Why refreshed-cache instead of raw lru-cache?

lru-cache's fetchMethod + allowStale is pull-based: an entry is only refreshed when a request happens to hit it after it goes stale. The first requester after expiry still pays the backend latency (stale-while-revalidate serves them stale data, not fresh). Refresh work is coupled to, and triggered by, request traffic.

refreshed-cache is push-based: asyncRefresh() re-fetches the entire working set on a timer (refreshAge) or at a wall-clock time (refreshAt), independent of request traffic. Consequences that raw lru-cache cannot replicate without you building it:

  1. Zero cache-miss penalty on hot data. The working set is already fresh before requests arrive — reads stay <0.1 ms with no per-key revalidation stall.
  2. Bounded, predictable backend load. With passRecentKeysOnRefresh + "active-only" refresh, the entire hot set is refreshed in a handful of queries per interval (e.g. ~601 queries vs. ~51,000 for lazy), regardless of read QPS. Backend load is a function of cache size and interval, not traffic.
  3. Time-aligned freshness. refreshAt: {days, at} supports "rebuild the cache at 02:00 daily" — a first-class need for reference data, pricing tables, feature flags, config — that lru-cache has no concept of.
  4. Encapsulated data provider. Fetch logic (fetch, fetchByKey, fetchByKeys) lives with the cache config, not scattered across call sites.

At a glance

raw lru-cache (fetchMethod + allowStale) refreshed-cache
Refresh model Pull — on access, after stale Push — on timer / wall-clock, ahead of access
Who pays refresh latency First requester after expiry Nobody (background loop does it)
Backend load scales with Read traffic (QPS) Cache size × refresh interval
Refresh whole hot set in one query ✗ (per-key) ✓ (fetch / fetchByKeys)
"Rebuild at 02:00 daily" ✓ (refreshAt: {days, at})
Single-flight coalescing ✓ (built in) ✓ (getOrFetch)
Negative caching of misses ✗ (you build it) ✓ (maxMiss / maxAgeMiss)

Position

refreshed-cache is for read-heavy workloads over a bounded, slowly-changing dataset (reference/config/catalog data) where you want the hot set kept fresh proactively on a schedule — so no request ever pays refresh latency — rather than lazily revalidated on access like raw lru-cache.

When raw lru-cache is the better choice (be honest)

  • Your dataset is unbounded or high-cardinality and you only ever want lazy, per-key population → use lru-cache.fetch().
  • You're happy serving stale-while-revalidate and don't need scheduled/time-aligned freshness.
  • You need only coalescing or batching — lru-cache's own fetch() already coalesces in-flight requests, and dataloader already batches. refreshed-cache's edge is that coalescing, batching, negative caching, and scheduled push refresh share one store and one config — not that any single one of those is novel.

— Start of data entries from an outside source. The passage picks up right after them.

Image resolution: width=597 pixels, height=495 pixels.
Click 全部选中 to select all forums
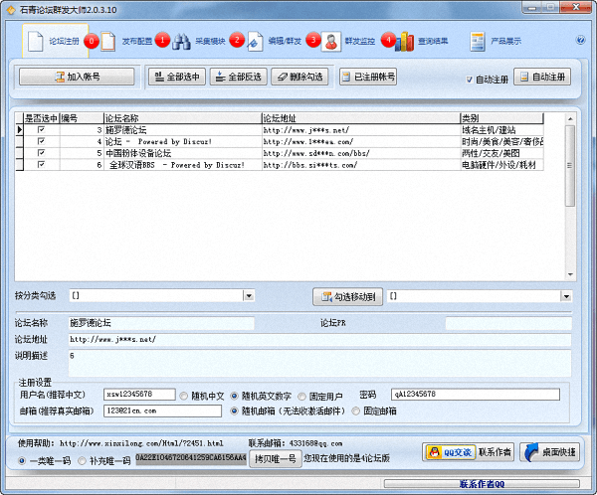pyautogui.click(x=176, y=77)
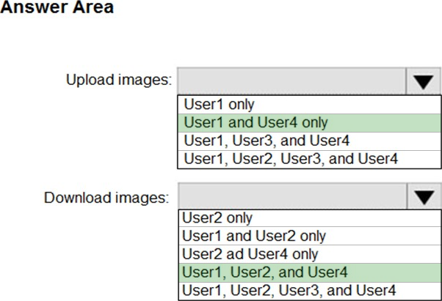This screenshot has width=442, height=301.
Task: Click the last item in Download options list
Action: tap(289, 291)
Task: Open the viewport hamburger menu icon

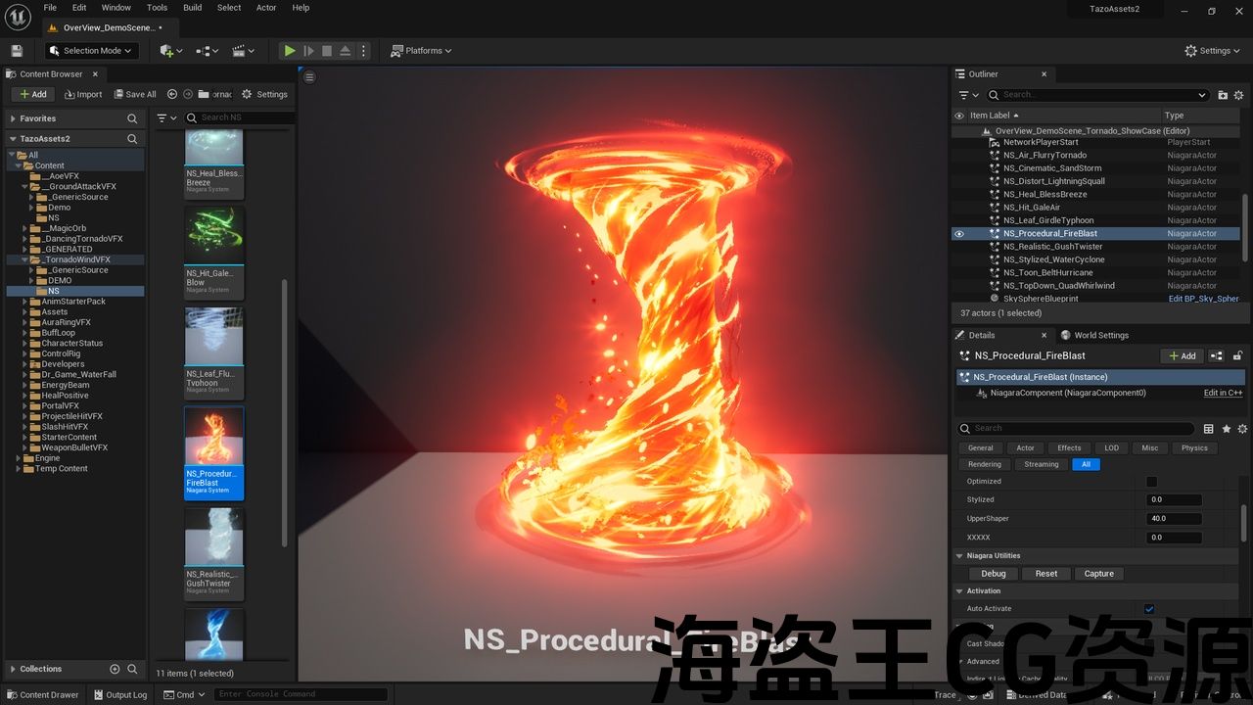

In short: pick refreshed-cache when "keep the hot set warm on a schedule" is the requirement; pick raw lru-cache when "populate lazily on demand" is enough.

Installation:

npm install refreshed-cache --save

Usage:

const Cache = require("refreshed-cache");
const options = { max: 500
              , maxAge: 1200
              , refreshAge : 600 };
const fetch = ()=>Object.entries({ a: 1, b: 2, c: 3 });
const cache = new Cache(fetch,options);
await cache.init()
cache.get("a") // 1
await cache.close() //clear cache and stop refresh

Cache constructor

data-cache constructor requie a fetch function, and an optional options

Fetch function/async function

a function/async function that return a iterator/asyncIterator object that contains the [key, value] pairs for each item e.g. Map.entries(), Object.entries(object), Async Generator Function

if Options.passRecentKeysOnRefresh is true, then recently keys (Array) will be passed to this function when refresh data

Note: the order of items in entries is important, if the max < size of entries then only 1 to max items are loaded to cached. Therefore items must be sorted by its prority, which the most important one is the first.

Options

  • max The maximum size of the cache. Setting it to 0 then no data will be cached. Default is 10000.

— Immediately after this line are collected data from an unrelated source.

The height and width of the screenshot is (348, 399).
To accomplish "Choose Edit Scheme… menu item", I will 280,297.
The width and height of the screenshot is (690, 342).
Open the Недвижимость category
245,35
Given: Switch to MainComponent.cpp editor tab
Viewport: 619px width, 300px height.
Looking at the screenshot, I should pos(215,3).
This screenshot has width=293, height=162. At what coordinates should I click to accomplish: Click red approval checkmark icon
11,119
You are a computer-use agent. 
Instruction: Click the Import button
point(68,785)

  • maxAge Maximum age in second. Expired items will be removed every refreshAge. Setting it to 0 disables TTL expiry (items live until evicted by LRU pressure). Default is 600 seconds.

  • refreshAge refresh time in second. New data will be fetch on each refresh and expired items will be removed every refreshAge. Also the expired data will be prune in every refresh only the first item of each refresh successfully retrieved. Default is maxAge. note if refreshAt is specified too, then the refreshAt will be use, and ignore refreshAge.

  • refreshAt refresh at specific time every x days. Specific as object in format {days,at} e.g. {days:2,at: "10:00:00"}, time of the day to refresh the data days:x -- refresh every x days (x must be 1-14) at:"HH:mm:ss" -- refresh at

  • passRecentKeysOnRefresh pass recent keys (Array) - that not expired - to fetch function when refresh default = false. This is useful when do you want to refresh the recently keys.

  • resetOnRefresh true then reset cache on every refresh only the first item of each refresh successfully retrieved, so only the new fetch data is cached. Default is true

  • fetchByKey - function/async function use to fetch value by key and and keep it to cache. fetchByKey must return value (null is count as a value), and return undefined when no data found.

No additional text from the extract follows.